Les parents de John Idington faisaient partie des pionniers écossais du canton de Puslinch, au sud de Guelph. En 1853, la famille s’installa dans une ferme du comté de Waterloo près de Fisher’s Mills. Élève doué, John reçut une solide formation à l’école de William Tassie* à Galt (Cambridge). En 1864, il obtint une licence en droit de la University of Toronto, fut reçu au barreau et commença à exercer à Stratford en compagnie de Robert MacFarlane, député provincial de Perth et libéral comme lui. À la mort de MacFarlane en 1872, il se retrouva avec une grosse clientèle, et ce, dans une localité qui connaissait une expansion rapide, en partie parce que la Compagnie du chemin de fer du Grand Tronc y avait installé ses ateliers en 1871. Il reçut le titre de conseiller de la reine (provincial) en 1876 et de conseiller de la reine (fédéral) en 1885. En 1879, année où il devint procureur de la couronne et greffier de la paix dans le comté de Perth, il mit en chantier un imposant édifice à bureaux en brique, signe évident de sa réussite.
Comme il avait beaucoup contribué à obtenir en mars 1885 que Stratford soit érigée en municipalité, Idington fut le principal orateur invité au grand banquet tenu le 22 juillet pour célébrer cet événement. Déjà, il avait attiré l’attention en essayant, à titre de père et de commissaire d’école, de discréditer le directeur qui avait fait reculer d’une classe l’un de ses fils. Les autres commissaires avaient pris leurs distances, mais Idington s’était obstiné au point de mêler à l’affaire le ministre de l’Éducation, George William Ross*. Cette attitude belliqueuse révélait son entêtement et sa propension à faire cavalier seul. Le 18 janvier 1886, la municipalité le prit comme conseiller juridique ; il exercerait cette fonction jusqu’à son accession à la magistrature. En 1887, il devint par élection le premier président de la Perth County Law Society. De 1891 à 1904, il appartint au conseil de la Law Society of Upper Canada et, en 1894–1895, il fut président de la Western Bar Association. Parmi les membres du conseil, Idington fut l’un des premiers à accorder son soutien à Clara Brett Martin ; le 13 septembre 1892, il présenta une proposition qui en aurait fait la première femme membre de la société, mais cette proposition fut rejetée par un vote de 9 contre 4.

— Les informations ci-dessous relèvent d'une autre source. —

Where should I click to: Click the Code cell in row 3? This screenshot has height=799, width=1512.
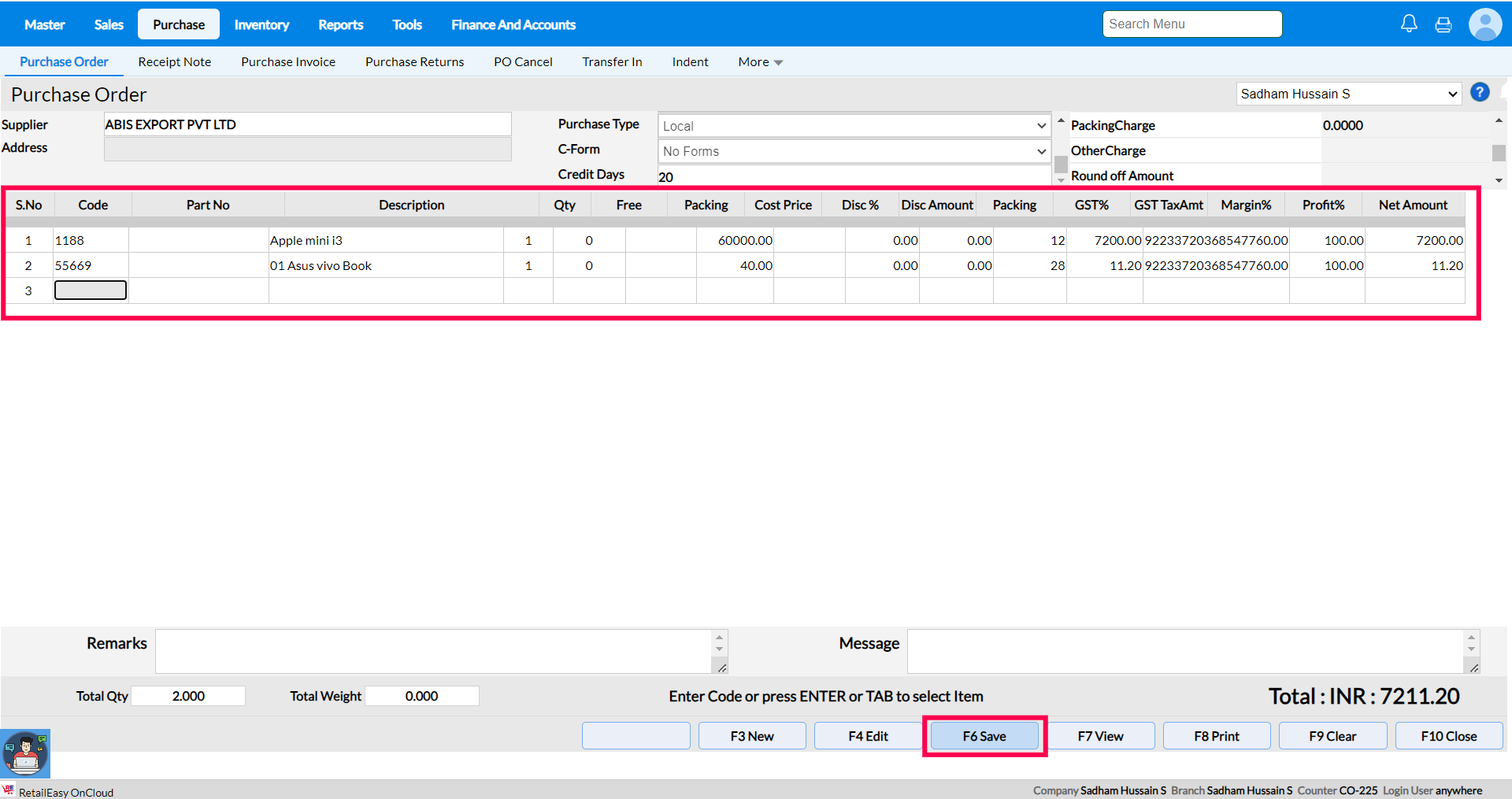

Idington acquit une vaste expérience en tant que conseiller juridique municipal et procureur de la couronne. En 1891, les contribuables du quartier Romeo de Stratford lui remirent une canne à pommeau d’or pour le remercier d’avoir fait condamner une tenancière de bordel. En outre, il représenta la poursuite dans plusieurs grands procès pour meurtre, dont, en 1894, celui d’Amédée (Almeda) Chattelle, qui avait sauvagement assassiné une jeune fille et découpé son cadavre. Dans sa pratique privée, Idington eut au fil des ans plusieurs associés, mais tous le quittèrent, ce qui pourrait indiquer qu’il était difficile de travailler avec lui.
En mars 1904, le gouvernement libéral de sir Wilfrid Laurier* nomma Idington à la Haute Cour de justice de l’Ontario à Toronto. Moins de 11 mois plus tard, le 10 février 1905, il accéda à la Cour suprême du Canada. Des avocats ont été nommés directement à ce tribunal, mais aucun juge en exercice n’a eu une promotion aussi rapide. Pourquoi Idington eut-il droit à ce traitement ? Ce n’est pas sans doute pas à cause de l’excellence de son dossier puisqu’il n’avait guère eu le temps de faire ses preuves. L’explication avancée par le Canada Law Journal de Toronto doit être la bonne : « Comme il avait rompu très récemment ses attaches avec son ancien domicile à Stratford, il hésiterait naturellement moins que bien d’autres à aller à Ottawa. » À lire cette phrase, on devine que le prestige du tribunal ne suffisait pas à compenser le désagrément de s’installer dans la capitale du pays. En fait, la cour ne méritait pas encore le qualificatif de « suprême ». Ses jugements pouvaient être portés en appel devant le comité judiciaire du Conseil privé en Angleterre. Il arrivait que des affaires importantes passent directement des tribunaux d’appel provinciaux, dont certains étaient considérés comme aussi puissants que la Cour suprême, au comité judiciaire. Chez les juges de la Cour suprême, le taux de roulement était élevé. Par ailleurs, en 1905, Ottawa ne comptait pas beaucoup d’hommes de loi et n’offrait pas les attraits d’une grande ville.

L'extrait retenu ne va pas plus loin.